For Western blots analysis, the SDS-PAGE was carried out using 8% to 12% polyacrylamide resolving gel containing 0.1% SDS and 5% stacking gel. The resolved proteins were electro-transferred from acrylamide gel to a nitrocellulose membrane sheets (GE Healthcare) as described in [24]. The assembly was placed in a 20 mM CAPS buffer pH 11.0 containing 10% methanol. The transfer was carried out cold and stirred for 1 h at 150 V; 250 mA. The nitrocellulose membrane was incubated for 1 h in a 2.5% solution of Bovine Serum Albumin prepared in 20 mL of 1xTBST containing 0.075% Tween-20 on an orbital shaker at room temperature. The sheets were then incubated overnight at 4 °C with specific monoclonal or polyclonal antibodies: anti-gp91 (anti-gp91^phox; 54.1; mouse monoclonal, dilution 1:1500; Santa Cruz Biotechnology, Heidelberg, Germany), anti-p22 (44.1; mouse monoclonal; dilution 1:1500; Santa Cruz); anti-p40 (D-8; mouse monoclonal; Santa Cruz), anti-p67 (rabbit polyclonal; dilution 1:1000; Sigma Aldrich); anti-p47 (rabbit polyclonal; dilution 1:1500); anti-Rac2 (C-11; rabbit polyclonal; dilution 1:1500), anti-Rac1 (ARCO3; Cytoskeleton); anti-p47-P-ser328 and anti-p47-P-ser345 (rabbit) were a kind gift from Dr Jamel El Benna). The immune complex was detected with either goat anti-rabbit (dilution 1:15,000; Santa Cruz) or goat anti-mouse (dilution 1:15,000; Santa Cruz) secondary antibodies conjugate to peroxidase. The bound peroxidase activity was detected by an imaging system (PXi, Syngene, Ozyme, Montigny-le Bretonneux, France) using ECL reagents (Prime Amersham, Fisher Scientific, Illkirch, France).

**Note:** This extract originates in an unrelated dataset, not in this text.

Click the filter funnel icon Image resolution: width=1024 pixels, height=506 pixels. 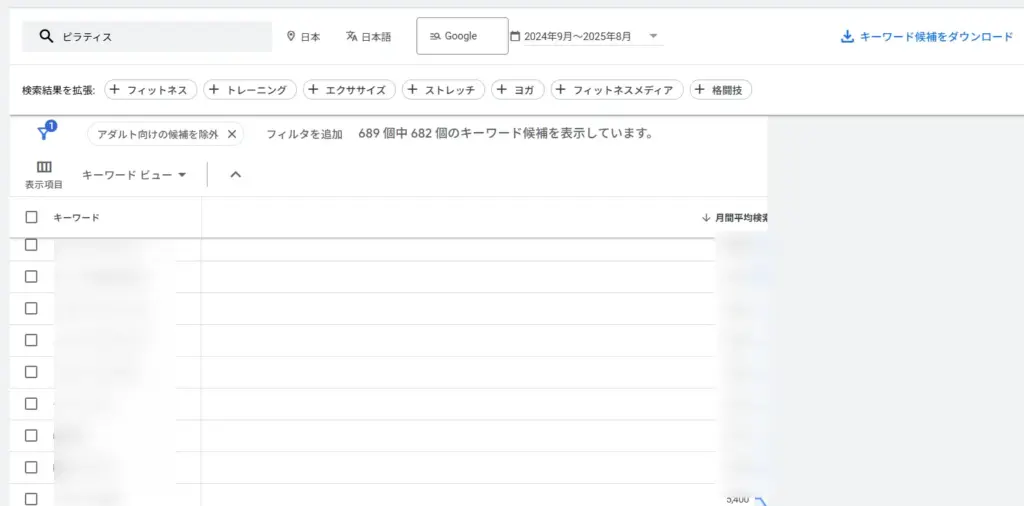[x=44, y=134]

4.6. The In Vitro NADPH Oxidase Activity

Superoxide production by NADPH oxidase was determined in vitro using membrane fractions purified from irradiated (4 nM cytb₅₅₈) and non-irradiated (non-determined) surviving PLB-985 cells mixed with purified cytosolic fractions from each preparation (250 µg each) and incubated in activity buffer (PBS solution supplemented with 10 mM MgSO₄) for 5 min in the presence of AA (40 μM). NADPH (200 μM) was added to initiate the reaction and 50 μM of cyt c to measure the superoxide rate of production. The activity was calculated from the initial rate of reaction at 550 nm using an extinction coefficient of 21 M ⁻¹cm⁻¹. Specific activity indicates the amount of superoxide produced per second per mole of cytb₅₅₈ of NADPH oxidase.

4.7. Statistical Analysis

All data are presented as mean ± SEM. Significance was determined using Student’s t test or Repeated Measures ANOVA. A p-value of ≤0.05 was considered statistically significant.